Conklin, who was hand-picked as a successor by outgoing Radium mayor Greg Deck, is a past president of the Columbia Valley Chamber of Commerce and owns Palliser Printing and the CasaVino Wine Bar. She was acclaimed as mayor in the village’s last election in 2008.
Coming on to council as the economic downturn hit — the value of Radium’s building permits dropped from nearly $50 million in 2008 to $1.2 million in 2009 — Conklin says re-engaging the community was one of her first priorities.
“We were so busy building before that we might have forgotten what we call our local population,” she says. Since then, the village has started its own newsletter, helped create Radium’s market and Music on Main events, worked on park upgrades and secured a new fire hall.
“It’s wonderful, but we have to move forward,” she adds.
“We cannot survive on just being tourism-only. We have to look at how to make ourselves a sustainable community.”
Conklin says economic development initiatives with other valley communities would be a key component of her second term.

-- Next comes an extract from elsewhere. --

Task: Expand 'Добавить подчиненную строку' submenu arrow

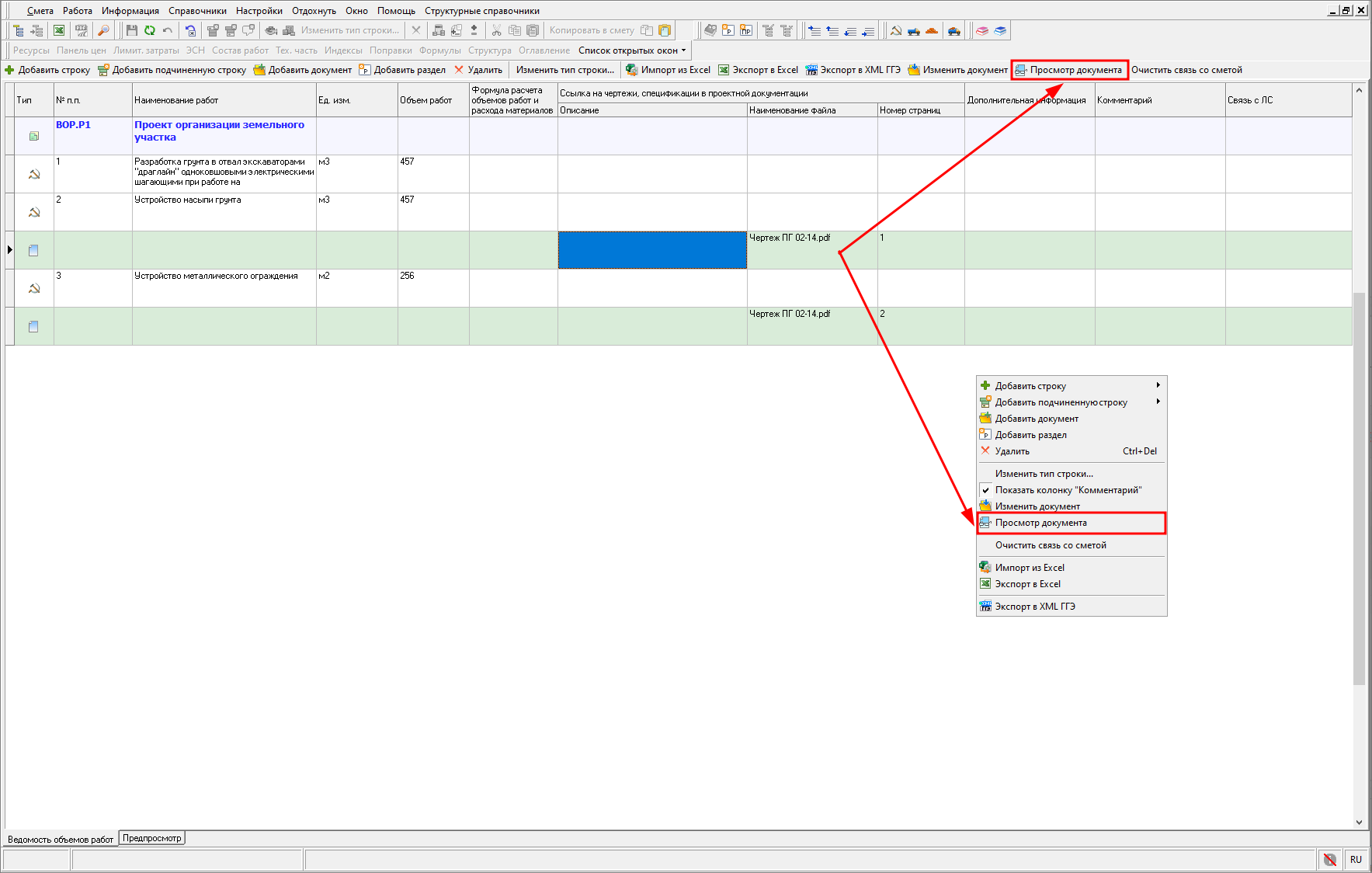Action: 1158,402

She also hopes to see the Canfor Corporation reopen its Radium sawmill, which closed in 2009, and says she’ll be meeting with company executives “seeing if there’s anything we can do to be creative.”
Filling in the gaps in Radium’s commercial areas is also on the agenda.

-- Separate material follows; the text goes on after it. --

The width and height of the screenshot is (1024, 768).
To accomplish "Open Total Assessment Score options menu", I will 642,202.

“If I could see, by the end of my term, having all of our storefronts full I would have accomplished something immense,” she says.
Though new to council when she took over the mayor’s chair, Conklin says she thinks her business background has given her an advantage in managing Radium’s affairs.
“A municipality in my mind should be run like a business,” she says, adding that she still faced a steep learning curve coming into the village government.
“I really believe I’m only coming into my own now,” she says.
“I’m able to speak on subjects that in the past I would have been very quiet on because I just didn’t know enough. It’s been a wonderful growing experience.”